Tanya stared at the violet lounge wall of her rented flat: she hated the colour, but she wasn’t sticking around long enough to paint it. Perhaps a new address would give her more luck romantically, too? She hadn’t been inclined to charm any women of late: the thought of bringing them back here felt unrepresentative of who she really was.
“I’ll note it down,” she said. “I just need to locate my charm and we’re good to go.”
“You’ve got charm by the bucketload — you’re my flesh and blood!” Her gran’s voice went up at the end, as if she couldn’t believe her granddaughter’s hesitation. Tanya pictured her propped up in her hospice bed, laughing more than any of her bedfellows, just like always.
Her gran had always taken the starring role in her life and lived it in high-definition.
“Now I’ve given you my wisdom, next question: have you spent my money yet? I know we discussed a flat, but drugs and hookers would be okay too, if that’s what you need.” More coughing followed, and Tanya could tell her gran was getting a little over-excited.
Still, she wasn’t going to scold her.
“I haven’t spent it yet,” Tanya replied, flexing her toes. “Although I am seeing a place this weekend that looks promising, so I’ll report back. It’s by the river.” She paused. “And if it’s good, I promise I’ll blow a grand on cocaine and hot women to celebrate.” She smiled at her own joke, at the absurdity of it. She was more likely to buy a bottle of decent red, but she didn’t want to dampen her gran’s spirits.
Her gran rasped down the phone at that, before succumbing to another coughing fit.
Tanya waited for her to recover; she knew it would take a few moments.
“Take photos, please,” her gran said, when she had her breath back. “Of the flat, too.”
Now it was Tanya’s turn to laugh.
How her gran had managed to spawn her humourless mother was a mystery.
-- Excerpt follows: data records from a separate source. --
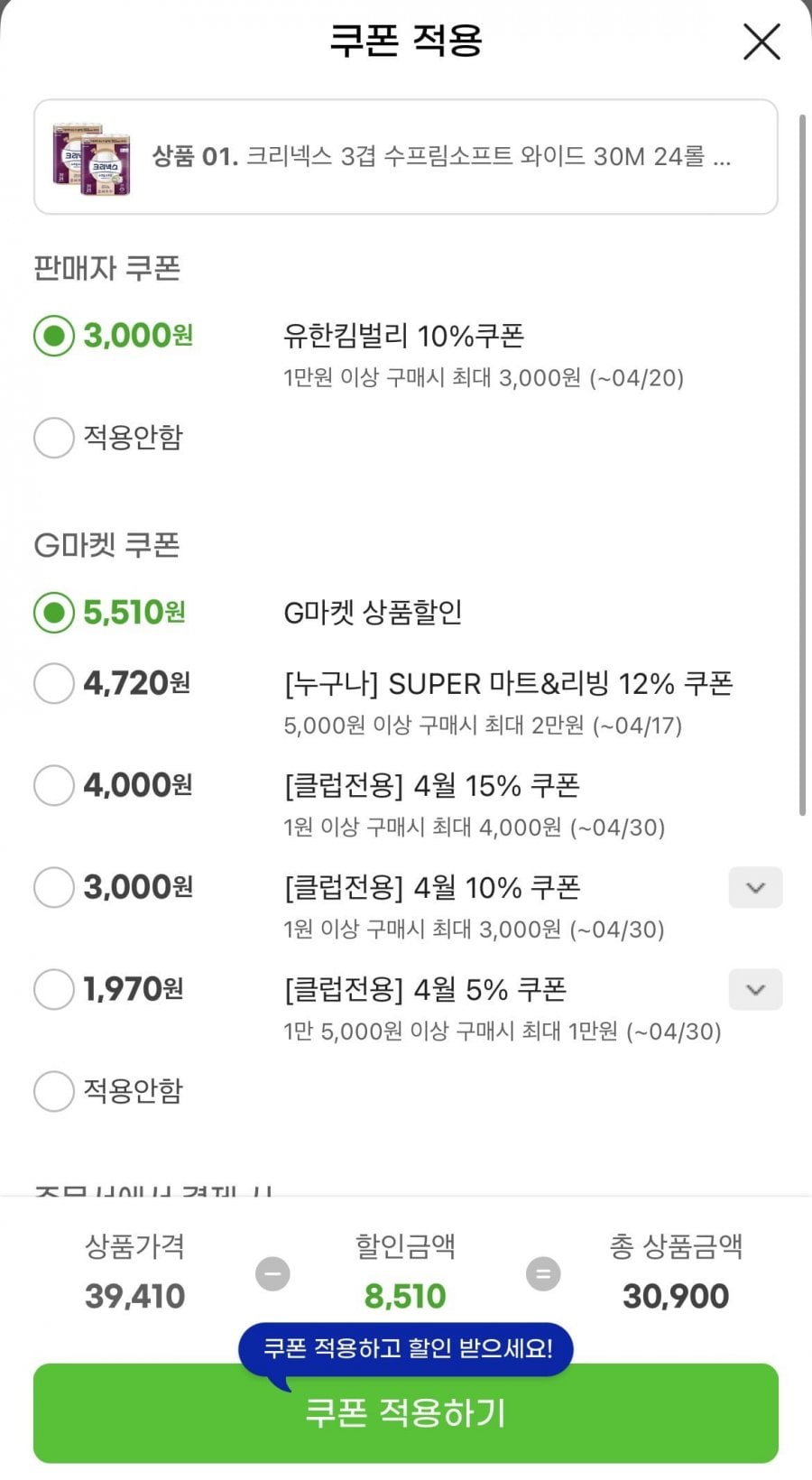812x1480 pixels.
Task: Click the [누구나] SUPER 마트&리빙 12% 쿠폰 text
Action: [508, 684]
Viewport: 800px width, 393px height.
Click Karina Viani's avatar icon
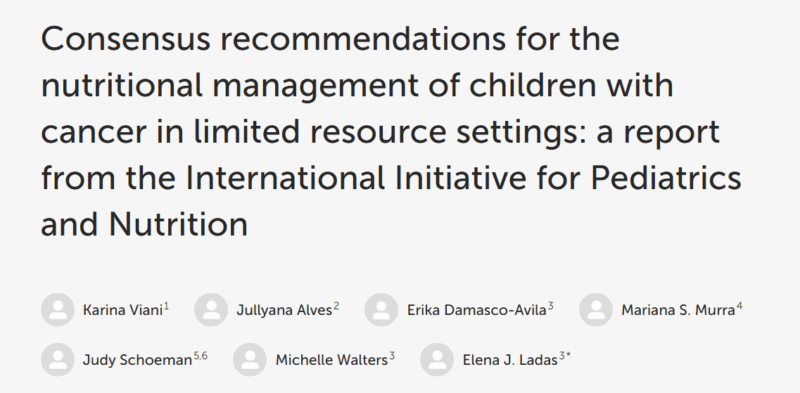58,310
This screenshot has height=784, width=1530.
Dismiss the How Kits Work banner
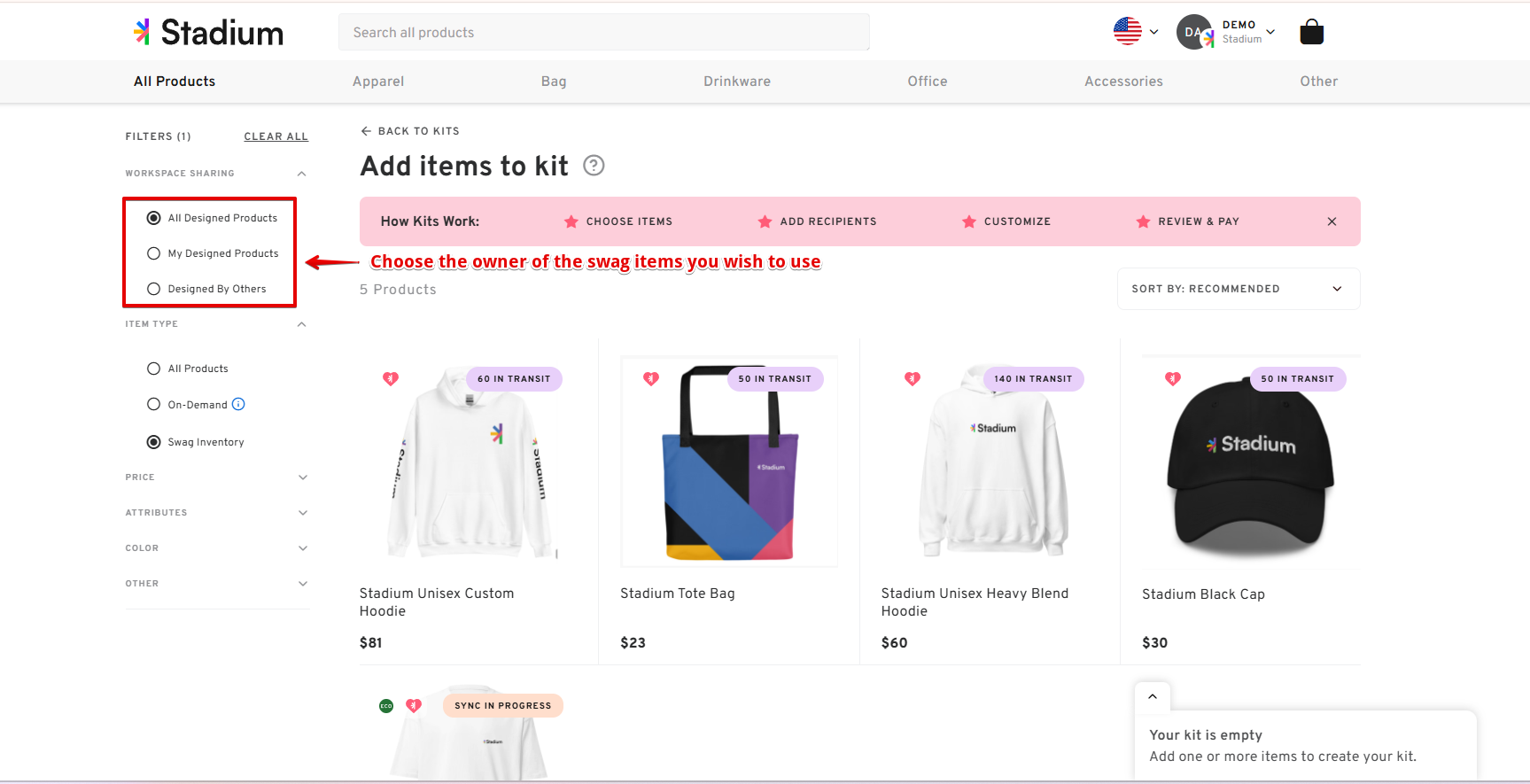[1332, 221]
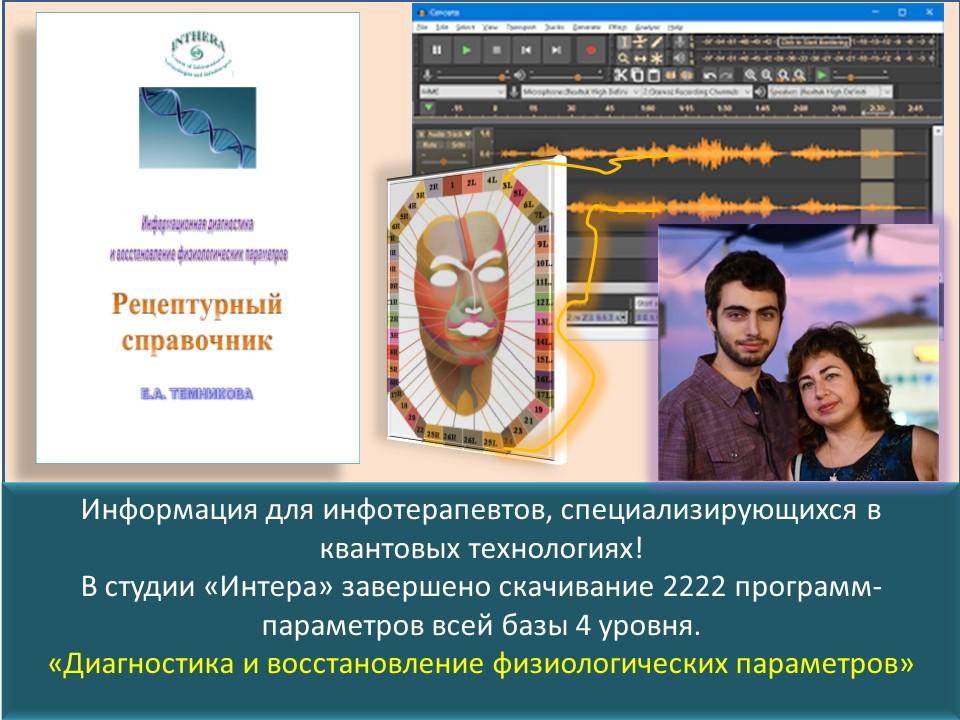
Task: Choose the Zoom magnifier tool
Action: coord(624,58)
“But seriously, I want to know my only granddaughter has somewhere decent to live before I die.”
Tanya shook her head: that outcome was too outrageous to consider, so she squashed it down, along with the clamour of emotion it brought with it. “You’re not going to die, Gran.”
There was a pause before her gran replied. “We’re all going to die, sweetheart,” she said. “I’m just a little closer than most.”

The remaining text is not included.